CRITICAL ACCOUNTING POLICIES

The preparation of our financial statements in conformity with accounting principles generally accepted in the United States requires us to make estimates and judgments that affect our reported assets, liabilities, revenues, and expenses, and the disclosure of contingent assets and liabilities. We base our estimates and judgments on historical experience and on various other assumptions we believe to be reasonable under the circumstances. Future events, however, may differ markedly from our current expectations and assumptions. While there are a number of significant accounting policies affecting our financial statements, we believe the following critical accounting policies involves the most complex, difficult and subjective estimates and judgments.

Revenue Recognition

The Company originates leases on new and used motorcycles and other powersports vehicles from motorcycle dealers throughout the United States. The Company’s leases are accounted for as either operating leases or direct financing leases. At the inception of operating leases, no lease revenue is recognized and the leased motorcycles, together with the initial direct costs of originating the lease, which are capitalized, appear on the balance sheet as “motorcycles under operating leases-net”. The capitalized cost of each motorcycle is depreciated over the lease term, on a straight-line basis, down to the Company’s original estimate of the projected value of the motorcycle at the end of the scheduled lease term (the “Residual”). Monthly lease payments are recognized as rental income. Direct financing leases are recorded at the gross amount of the lease receivable (principal amount of the contract plus the calculated earned income over the life of the contract), and the unearned income at lease inception is amortized over the lease term.

The Company purchases Retail Installment Sales Contracts (“RISC”) from motorcycle dealers. The RISCs are secured by liens on the titles to the vehicles. The RISCs are accounted for as loans. Upon purchase, the RISCs appear on the Company’s balance sheet as RISC loan receivable current and long term. Interest income on these loans is recognized when it is earned.

The Company realizes gains and losses as the result of the termination of leases, both at and prior to their scheduled termination, and the disposition of the related motorcycle.

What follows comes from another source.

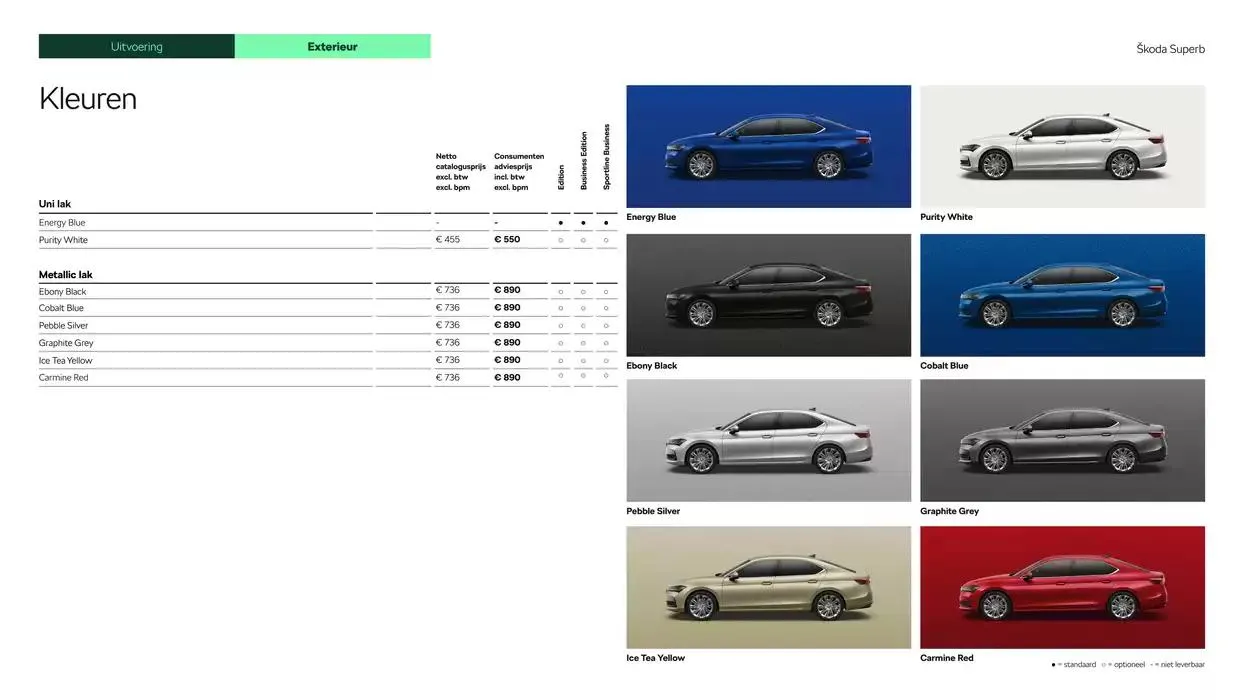Select the Energy Blue standard dot for Edition
This screenshot has width=1244, height=700.
560,222
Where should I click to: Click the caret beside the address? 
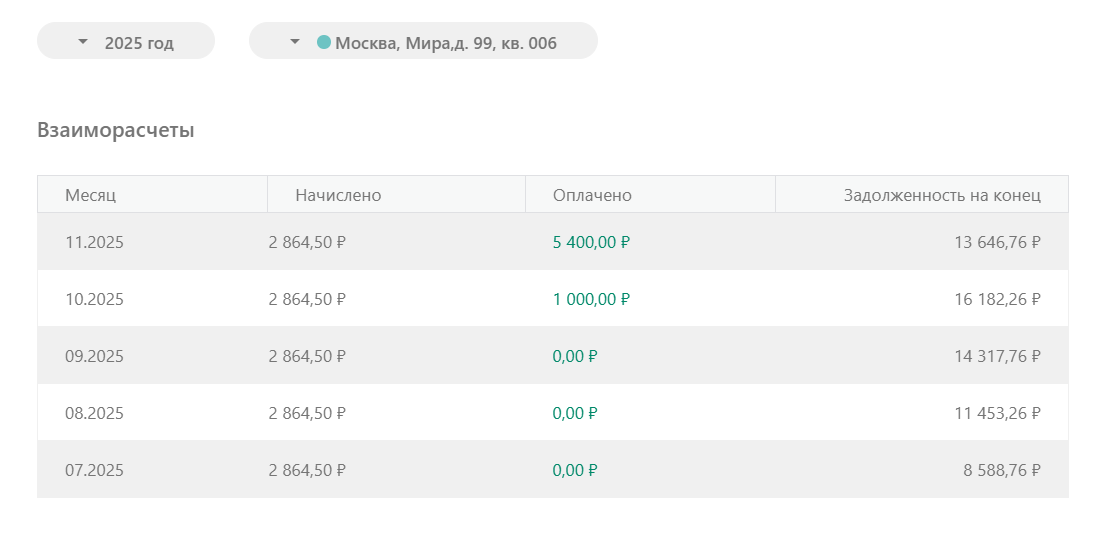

The disposal of motorcycles, which reach scheduled termination of a lease, results in a gain or loss equal to the difference between proceeds received from the disposition of the motorcycle and its net book value. Net book value represents the residual value at scheduled lease termination. Lease terminations that occur prior to scheduled maturity as a result of the lessee’s voluntary request to purchase the vehicle have resulted in net gains, equal to the excess of the price received over the motorcycle’s net book value.

Early lease terminations also occur because of (i) a default by the lessee, (ii) the physical loss of the motorcycle, or (iii) the exercise of the lessee’s early termination. In those instances, the Company receives the proceeds from either the resale or release of the repossessed motorcycle, or the payment by the lessee’s insurer. The Company records a gain or loss for the difference between the proceeds received and the net book value of the motorcycle.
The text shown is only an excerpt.